The NYO is showcasing American youth with a predominantly Russian program — Tchaikovsky’s violin concerto, Shostakovich’s 10th Symphony — under a Russian conductor. This is supposed to be a gesture of cultural diplomacy, though it seems a little odd; the idea of a Russian tour as a cultural icebreaker smacks of the 1960s. The program did open with a new commission by an American composer, Sean Shepherd. But he, too, sounded the Russian theme in the Russian-inspired festive overture “Magiya,” a lively, bubbling collection of sounds.
The other specifically American element in the evening is Bell. A former wunderkind, he represents the dreams of many of the young musicians around him. And he certainly makes a beautiful sound on the violin, though his phrasing is sometimes overblown and his playing is sometimes careless. At some of the tempos Gergiev took, his rapid passagework got muddy, and at the start of the third movement the orchestra nearly blew the soloist offstage. The whole thing was a tribute to young energy more than coordination.

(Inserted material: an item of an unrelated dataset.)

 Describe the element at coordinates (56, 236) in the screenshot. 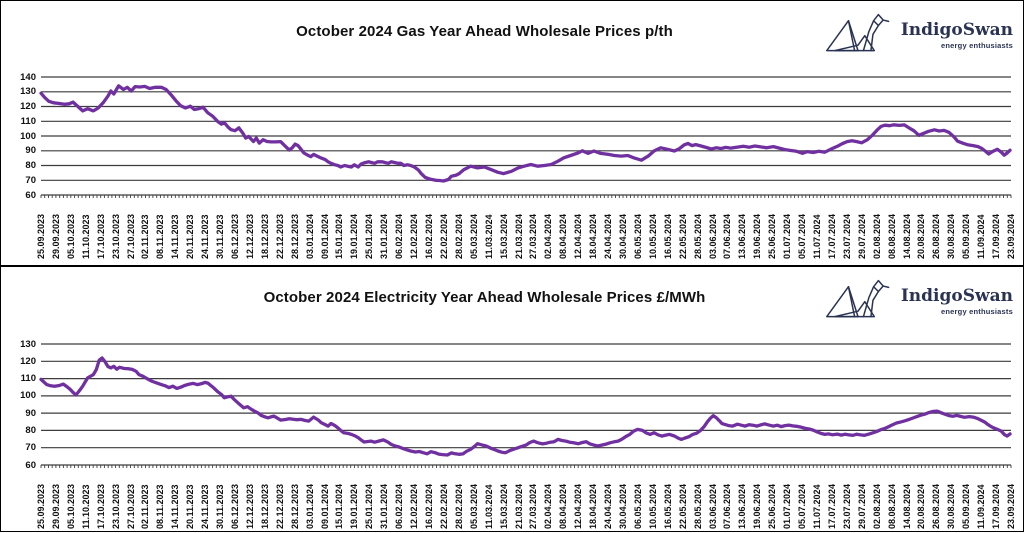

I see `x-axis-label: 29.09.2023` at that location.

Gergiev seemed uncharacteristically subdued. Rather than trying to incite the orchestra to new heights of energy as he usually does, he was in the unfamiliar position of needing to restrain it. The Shostakovich 10th, however, was quite fine. It wasn’t exactly a brooding performance, and some of the wind playing throughout the evening was a bit callow, but it had a lot of love and power; the principal French horn played so beautifully that it seemed only appropriate for him to brandish his horn over his head during the ovations, and the concertmaster also was very fine. The encore offered the American touch that may have been lacking: the overture to Gershwin’s “Porgy and Bess,” complete with a banjo solo from a switch-hitting orchestra violinist.

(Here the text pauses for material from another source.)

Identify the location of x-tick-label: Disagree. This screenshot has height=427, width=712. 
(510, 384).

Everything about the SMI orchestra’s event, half the length of the NYO’s, was on a gentler scale. The program paid tribute to two composers celebrating anniversaries this year: Verdi (a dramatic reading of the overture to “La forza del destino”) and Britten (the Four Sea Interludes from “Peter Grimes”). Elizabeth Schulze, a respected and thoroughly competent conductor who has been leading this institute’s orchestra for 13 years, seemed to have spent most of the rehearsal time on Brahms’s Third Symphony, which sounded rich and thoughtful. The Britten, unfortunately, missed the mark; both the emotion and the musical precision were a work in progress. That didn’t really matter, because this performance felt like a chance for gifted young players (and there was some great string playing) to try out new things. The music, Schulze said in comments from the stage, was new to them.

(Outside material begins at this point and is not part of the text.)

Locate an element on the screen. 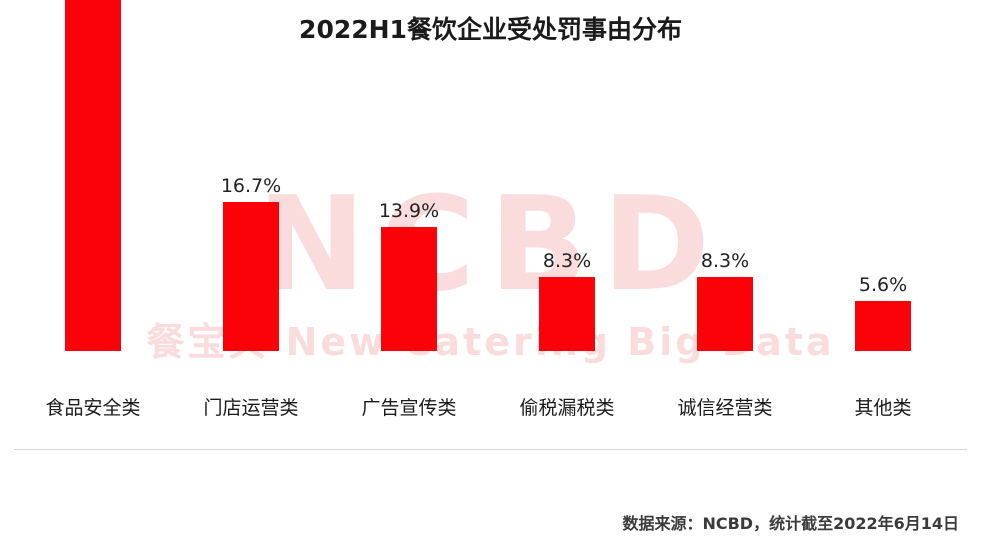 The image size is (981, 548). bar-group-1: 16.7% 门店运营类 is located at coordinates (251, 210).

To say that a youth orchestra sounds as good as a professional one is both questionable and meaningless: First, what caliber of “professional orchestra” are we talking about, and second, why expect young musicians to have the experience and finesse of long-term pros? That doesn’t mean they’re not fantastic, just that this is the wrong benchmark.
The orchestra business is a competitive field, but here, for once, competition is beside the point. The SMI and the NYO are both in the business of wanting young players to succeed (and several of last year’s SMI participants are in this year’s NYO). Audiences should keep this in mind, too, and remember, if they’re excited about the NYO, that there’s lots of opportunity to hear playing of this caliber in the Greater Washington area, from the DC Youth Orchestra Program to the National Orchestral Institute at the University of Maryland, all year long.
The NSO SMI orchestra will play again July 28 at 6 p.m. Admission is free.